* Start AVAILABLE DATA *
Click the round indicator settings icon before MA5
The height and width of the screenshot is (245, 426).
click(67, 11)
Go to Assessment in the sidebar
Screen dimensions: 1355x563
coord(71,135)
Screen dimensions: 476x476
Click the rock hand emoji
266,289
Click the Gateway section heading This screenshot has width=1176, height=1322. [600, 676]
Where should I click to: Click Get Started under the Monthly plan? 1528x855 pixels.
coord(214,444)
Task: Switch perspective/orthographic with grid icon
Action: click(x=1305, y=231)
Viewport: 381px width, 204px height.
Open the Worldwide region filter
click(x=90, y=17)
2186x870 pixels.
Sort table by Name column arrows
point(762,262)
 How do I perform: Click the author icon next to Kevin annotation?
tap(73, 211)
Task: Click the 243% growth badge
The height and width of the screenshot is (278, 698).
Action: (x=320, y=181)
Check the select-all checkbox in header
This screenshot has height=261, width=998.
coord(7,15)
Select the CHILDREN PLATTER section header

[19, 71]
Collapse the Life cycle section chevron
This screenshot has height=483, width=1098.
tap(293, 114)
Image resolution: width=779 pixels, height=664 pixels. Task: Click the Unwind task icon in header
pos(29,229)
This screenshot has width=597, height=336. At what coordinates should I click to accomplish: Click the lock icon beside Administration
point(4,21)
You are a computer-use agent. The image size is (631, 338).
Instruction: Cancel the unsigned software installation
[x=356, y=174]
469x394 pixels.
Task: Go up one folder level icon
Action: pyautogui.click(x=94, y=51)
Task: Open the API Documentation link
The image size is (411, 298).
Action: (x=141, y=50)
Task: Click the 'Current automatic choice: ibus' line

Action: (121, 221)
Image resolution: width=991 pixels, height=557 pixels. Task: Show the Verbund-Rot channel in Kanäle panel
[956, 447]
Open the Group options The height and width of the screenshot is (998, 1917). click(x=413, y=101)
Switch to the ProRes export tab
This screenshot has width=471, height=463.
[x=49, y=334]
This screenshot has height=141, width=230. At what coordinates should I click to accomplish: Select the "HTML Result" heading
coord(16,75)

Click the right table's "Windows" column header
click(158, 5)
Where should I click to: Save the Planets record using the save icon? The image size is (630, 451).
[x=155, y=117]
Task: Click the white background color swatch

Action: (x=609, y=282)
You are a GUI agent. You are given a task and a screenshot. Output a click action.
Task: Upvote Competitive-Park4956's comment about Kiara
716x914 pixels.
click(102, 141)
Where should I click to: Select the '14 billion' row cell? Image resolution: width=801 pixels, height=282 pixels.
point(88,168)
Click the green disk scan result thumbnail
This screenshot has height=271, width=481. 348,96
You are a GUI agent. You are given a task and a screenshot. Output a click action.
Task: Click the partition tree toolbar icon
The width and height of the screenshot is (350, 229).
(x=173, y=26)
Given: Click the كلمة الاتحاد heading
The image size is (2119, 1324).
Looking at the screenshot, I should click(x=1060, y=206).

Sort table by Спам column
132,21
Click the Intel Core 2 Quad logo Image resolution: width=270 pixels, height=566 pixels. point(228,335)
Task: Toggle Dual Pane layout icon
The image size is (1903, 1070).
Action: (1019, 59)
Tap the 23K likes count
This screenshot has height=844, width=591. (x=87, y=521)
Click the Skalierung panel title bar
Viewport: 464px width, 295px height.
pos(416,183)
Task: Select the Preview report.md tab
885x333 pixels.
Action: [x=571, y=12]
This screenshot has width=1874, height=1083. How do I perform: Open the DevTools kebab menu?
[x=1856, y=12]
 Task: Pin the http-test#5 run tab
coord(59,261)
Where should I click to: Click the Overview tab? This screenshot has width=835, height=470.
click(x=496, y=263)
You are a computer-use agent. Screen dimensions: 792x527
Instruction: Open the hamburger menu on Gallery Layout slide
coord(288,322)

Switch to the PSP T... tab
* End AVAILABLE DATA *
→ **GIVEN INSTRUCTION**
Copy out the rows above, beginning at the line that contains "Tap the 23K likes count" and stopping after the line that contains "click(x=496, y=263)".

→ **TASK RESULT**
Tap the 23K likes count
This screenshot has height=844, width=591. (x=87, y=521)
Click the Skalierung panel title bar
Viewport: 464px width, 295px height.
pos(416,183)
Task: Select the Preview report.md tab
885x333 pixels.
Action: [x=571, y=12]
This screenshot has width=1874, height=1083. How do I perform: Open the DevTools kebab menu?
[x=1856, y=12]
 Task: Pin the http-test#5 run tab
coord(59,261)
Where should I click to: Click the Overview tab? This screenshot has width=835, height=470.
click(x=496, y=263)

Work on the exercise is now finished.